Planning a future in higher education
As Wallace plans for the next steps in life after receiving his Blugold degree on May 21, he says one thing is certain at this point — he plans to pursue a career in higher education.
“Graduate school is next, likely a program in rhetoric or cultural studies in English,” says Wallace, adding that an internship in the Dean of Students office helped solidify another aspect of his goals for the future.
Being a student of color at a predominantly white institution like UW-Eau Claire, Wallace says that he wants to do meaningful work that helps students like himself succeed in a system not always set up for their success, a system he admits he entered with somewhat of a strategic advantage.

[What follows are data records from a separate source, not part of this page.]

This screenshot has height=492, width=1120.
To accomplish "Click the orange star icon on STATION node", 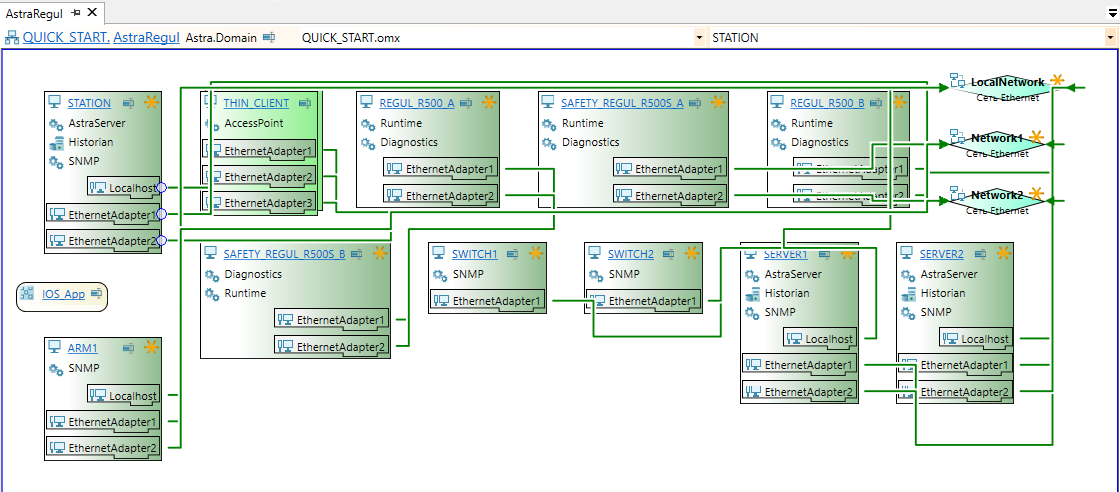I will pyautogui.click(x=151, y=102).

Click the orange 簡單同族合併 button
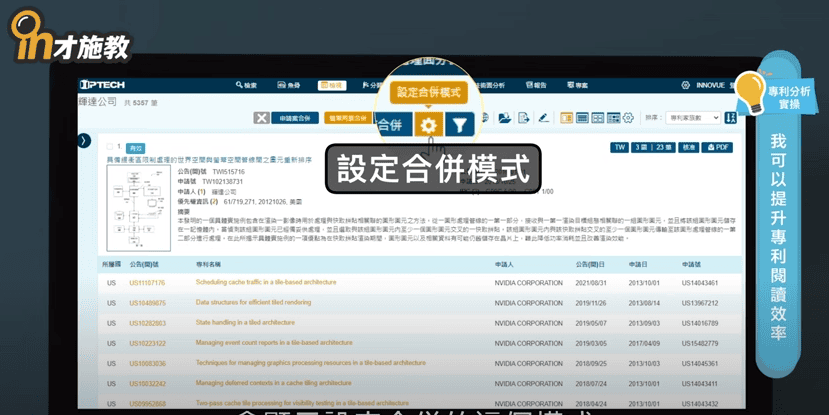pyautogui.click(x=347, y=118)
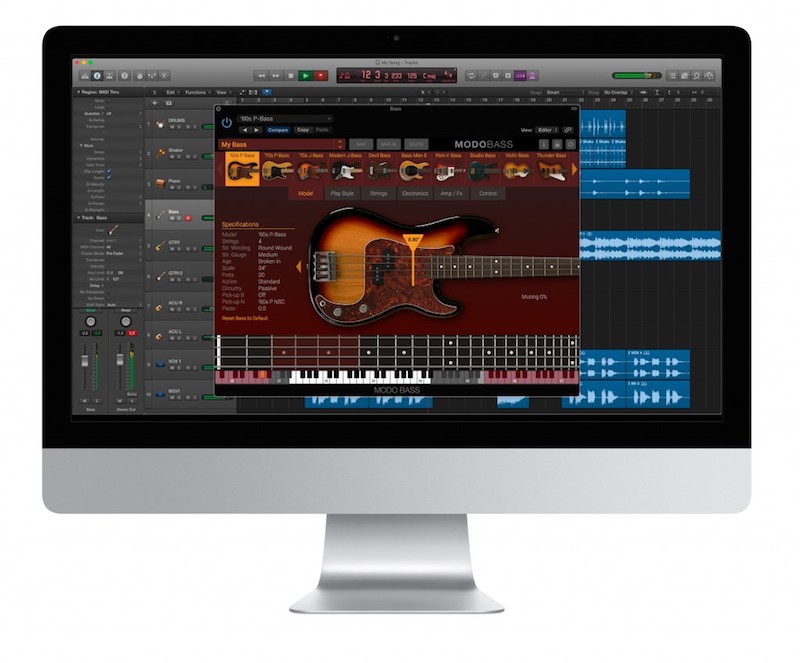Screen dimensions: 800x663
Task: Switch to the Play Style tab
Action: click(x=343, y=193)
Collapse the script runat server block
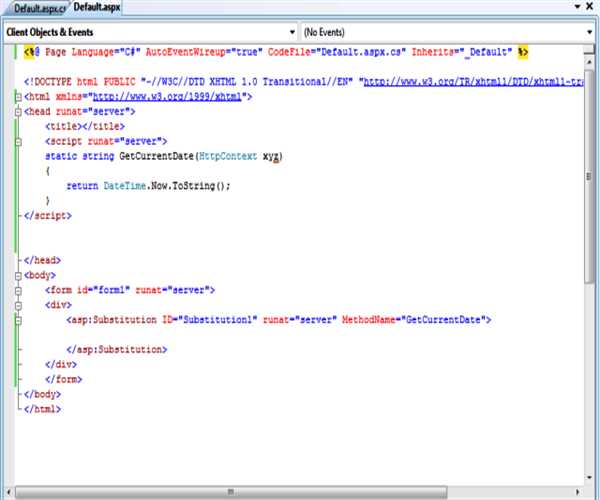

“I attended a high school with demographics much like UW-Eau Claire; I came here knowing how to navigate an education system like this one,” Wallace says. “What I learned over time was that we lost students here who didn’t come in ‘speaking that language’ or knowing how to seek the resources they needed or establish connections with faculty that foster academic success.”
Wallace says that through administrative work and mentoring, he hopes to help more students of color in predominantly white institutions find the path to academic success that he was able to find.
“Often there is a slant where marginalized groups along lines of race and ethnicity are less likely to find full access to the lessons of how to succeed in predominantly white systems. There is work to do to change that.”
Dr. Kaia Simon, assistant professor of English, has been Wallace’s writing instructor for courses in his minor in the rhetoric of science, technology and culture. She says she’s familiar with his long-term goals and has no doubt that Wallace will be the agent of change he has already shown himself to be as a Blugold.
“Anthony will change the world. I have every confidence that this is true,” Simon says. “He is a young man with such integrity and ethical standards. Rhetoric is essentially the use of ethical communication to relay meaningful content. Anthony has learned how to use it exquisitely to reach the audiences he’s trying to influence to produce change.”